Alin Bănceu

Personal information
- Full name: Alin Gheorghe Bănceu
- Date of birth: 30 December 1973 (age 52)
- Place of birth: Mediaș, Romania
- Height: 1.89 m (6 ft 2 in)
- Positions: Left back; left midfielder; central defender;

Youth career
- Universitatea Cluj

Senior career*
- Years: Team / Apps / (Gls)
- 1992–1993: Universitatea Cluj / 2 / (0)
- 1993–1994: CFR Cluj / 33 / (2)
- 1994–1997: Universitatea Cluj / 84 / (2)
- 1997–1999: Fortuna Sittard / 7 / (0)
- 1999–2001: Național București / 16 / (0)
- 2001–2002: Ceahlăul Piatra Neamț / 12 / (1)
- 2002–2003: Fermana / 15 / (0)
- Total:  / 169 / (5)

International career
- 1995: Romania U21 / 3 / (0)
- 1996: Romania B / 1 / (0)

= Alin Bănceu =

Romanian footballer

Alin Gheorghe Bănceu (born 30 December 1973) is a Romanian former footballer who played as a defender and midfielder.

==Club career==
Bănceu was born on 30 December 1973 in Mediaș, Romania. He played junior-level football at Universitatea Cluj. He made his Divizia A debut on 4 October 1992 under coach Remus Vlad in "U" Cluj's 2–0 away victory against CSM Reșița. Subsequently, he spent the 1993–94 season at Divizia B club CFR Cluj. Bănceu returned to Universitatea, where he made four appearances in the 1995 Intertoto Cup.

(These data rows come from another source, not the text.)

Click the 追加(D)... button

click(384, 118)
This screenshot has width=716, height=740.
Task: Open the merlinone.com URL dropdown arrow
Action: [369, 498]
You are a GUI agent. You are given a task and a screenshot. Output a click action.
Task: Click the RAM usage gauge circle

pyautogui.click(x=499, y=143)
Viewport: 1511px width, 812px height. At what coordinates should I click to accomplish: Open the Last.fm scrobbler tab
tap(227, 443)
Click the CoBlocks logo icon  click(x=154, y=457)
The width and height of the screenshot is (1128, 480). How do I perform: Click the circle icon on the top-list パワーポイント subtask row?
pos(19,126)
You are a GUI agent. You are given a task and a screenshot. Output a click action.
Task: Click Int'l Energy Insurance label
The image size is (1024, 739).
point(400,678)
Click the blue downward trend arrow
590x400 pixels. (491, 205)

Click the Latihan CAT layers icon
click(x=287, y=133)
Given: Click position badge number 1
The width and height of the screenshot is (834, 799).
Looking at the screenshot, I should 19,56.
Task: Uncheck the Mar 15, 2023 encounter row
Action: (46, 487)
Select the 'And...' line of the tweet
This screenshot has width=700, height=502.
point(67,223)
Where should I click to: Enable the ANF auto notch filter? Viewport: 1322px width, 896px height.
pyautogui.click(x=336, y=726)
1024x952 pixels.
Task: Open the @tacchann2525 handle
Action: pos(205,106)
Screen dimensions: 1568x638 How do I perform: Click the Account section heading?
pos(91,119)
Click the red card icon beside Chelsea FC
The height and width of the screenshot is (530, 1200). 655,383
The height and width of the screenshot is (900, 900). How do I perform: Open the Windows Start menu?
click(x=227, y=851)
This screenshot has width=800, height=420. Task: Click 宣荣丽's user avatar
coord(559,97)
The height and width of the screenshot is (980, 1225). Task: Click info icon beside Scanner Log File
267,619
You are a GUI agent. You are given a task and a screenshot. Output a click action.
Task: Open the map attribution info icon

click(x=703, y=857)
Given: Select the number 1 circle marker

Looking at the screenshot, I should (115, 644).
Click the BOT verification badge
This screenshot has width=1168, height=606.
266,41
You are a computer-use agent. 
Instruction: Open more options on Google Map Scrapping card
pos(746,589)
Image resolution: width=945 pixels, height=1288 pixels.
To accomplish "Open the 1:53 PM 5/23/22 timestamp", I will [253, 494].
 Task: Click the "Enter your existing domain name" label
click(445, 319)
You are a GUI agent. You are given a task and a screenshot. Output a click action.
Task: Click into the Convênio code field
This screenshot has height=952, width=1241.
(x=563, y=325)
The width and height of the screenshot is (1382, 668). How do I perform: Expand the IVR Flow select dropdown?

In 1997, Bănceu and his teammate, Cosmin Mariș, were transferred together from "U" Cluj to Fortuna Sittard. There, they became teammates with their compatriot Dorel Zegrean and a young Mark van Bommel. During a friendly against Genk, Bănceu was kicked in the groin by an opponent and was transported to a hospital where he had one testicle removed. He made his Eredivisie debut on 23 September 1997 when Bert van Marwijk sent him in the 82nd minute to replace Patrick Paauwe in a 3–2 away loss to PSV Eindhoven. Over the course of two seasons, Bănceu made only seven league appearances for Fortuna due to a serious injury to his right leg.

In 1999, Bănceu returned to Romania for a two-season spell at Național București. For the 2001–02 season, he joined Ceahlăul Piatra Neamț and made his final Divizia A appearances, totaling 114 matches with three goals in the competition. He ended his career in 2003, after playing one season for Serie C club Fermana.

==International career==
In 1995, Bănceu made three appearances for Romania's under-21 team, including victories over Azerbaijan and Israel, and a 0–0 draw against France. The following year, he played for Romania B in a 3–1 loss to Egypt.

==After retirement==
After his playing career ended, Bănceu worked for a while as a general manager at Universitatea Cluj.